■ WHAT TO DO ■
Write out all of the data again, exactly as it reads.

(RECORD EXTRACTS begins)

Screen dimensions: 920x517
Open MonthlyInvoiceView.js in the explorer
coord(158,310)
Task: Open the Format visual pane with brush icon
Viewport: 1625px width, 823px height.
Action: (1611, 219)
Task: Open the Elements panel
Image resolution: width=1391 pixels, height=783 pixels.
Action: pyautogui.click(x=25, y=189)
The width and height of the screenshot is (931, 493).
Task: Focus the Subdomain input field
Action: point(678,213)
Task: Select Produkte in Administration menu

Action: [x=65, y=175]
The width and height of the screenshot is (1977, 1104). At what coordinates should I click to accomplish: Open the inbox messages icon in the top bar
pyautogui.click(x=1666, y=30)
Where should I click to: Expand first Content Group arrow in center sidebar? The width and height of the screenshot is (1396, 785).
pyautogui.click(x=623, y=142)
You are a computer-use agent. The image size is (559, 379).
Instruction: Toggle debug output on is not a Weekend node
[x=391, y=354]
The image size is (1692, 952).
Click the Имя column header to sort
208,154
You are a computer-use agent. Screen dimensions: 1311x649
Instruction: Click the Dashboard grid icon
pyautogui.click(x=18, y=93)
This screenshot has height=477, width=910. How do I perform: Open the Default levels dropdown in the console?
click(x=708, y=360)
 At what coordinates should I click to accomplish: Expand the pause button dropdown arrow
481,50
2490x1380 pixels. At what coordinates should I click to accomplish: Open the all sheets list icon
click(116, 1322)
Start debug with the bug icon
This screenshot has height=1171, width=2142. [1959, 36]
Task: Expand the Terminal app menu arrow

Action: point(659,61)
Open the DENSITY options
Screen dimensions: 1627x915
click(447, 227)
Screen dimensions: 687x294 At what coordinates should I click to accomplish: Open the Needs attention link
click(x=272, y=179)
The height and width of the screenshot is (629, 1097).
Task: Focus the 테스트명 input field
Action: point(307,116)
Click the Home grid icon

(RECORD EXTRACTS ends)

■ YOUR RESPONSE ■
Screen dimensions: 920x517
Open MonthlyInvoiceView.js in the explorer
coord(158,310)
Task: Open the Format visual pane with brush icon
Viewport: 1625px width, 823px height.
Action: (1611, 219)
Task: Open the Elements panel
Image resolution: width=1391 pixels, height=783 pixels.
Action: pyautogui.click(x=25, y=189)
The width and height of the screenshot is (931, 493).
Task: Focus the Subdomain input field
Action: point(678,213)
Task: Select Produkte in Administration menu

Action: [x=65, y=175]
The width and height of the screenshot is (1977, 1104). At what coordinates should I click to accomplish: Open the inbox messages icon in the top bar
pyautogui.click(x=1666, y=30)
Where should I click to: Expand first Content Group arrow in center sidebar? The width and height of the screenshot is (1396, 785).
pyautogui.click(x=623, y=142)
You are a computer-use agent. The image size is (559, 379).
Instruction: Toggle debug output on is not a Weekend node
[x=391, y=354]
The image size is (1692, 952).
Click the Имя column header to sort
208,154
You are a computer-use agent. Screen dimensions: 1311x649
Instruction: Click the Dashboard grid icon
pyautogui.click(x=18, y=93)
This screenshot has height=477, width=910. How do I perform: Open the Default levels dropdown in the console?
click(x=708, y=360)
 At what coordinates should I click to accomplish: Expand the pause button dropdown arrow
481,50
2490x1380 pixels. At what coordinates should I click to accomplish: Open the all sheets list icon
click(116, 1322)
Start debug with the bug icon
This screenshot has height=1171, width=2142. [1959, 36]
Task: Expand the Terminal app menu arrow

Action: point(659,61)
Open the DENSITY options
Screen dimensions: 1627x915
click(447, 227)
Screen dimensions: 687x294 At what coordinates should I click to accomplish: Open the Needs attention link
click(x=272, y=179)
The height and width of the screenshot is (629, 1097).
Task: Focus the 테스트명 input field
Action: point(307,116)
Click the Home grid icon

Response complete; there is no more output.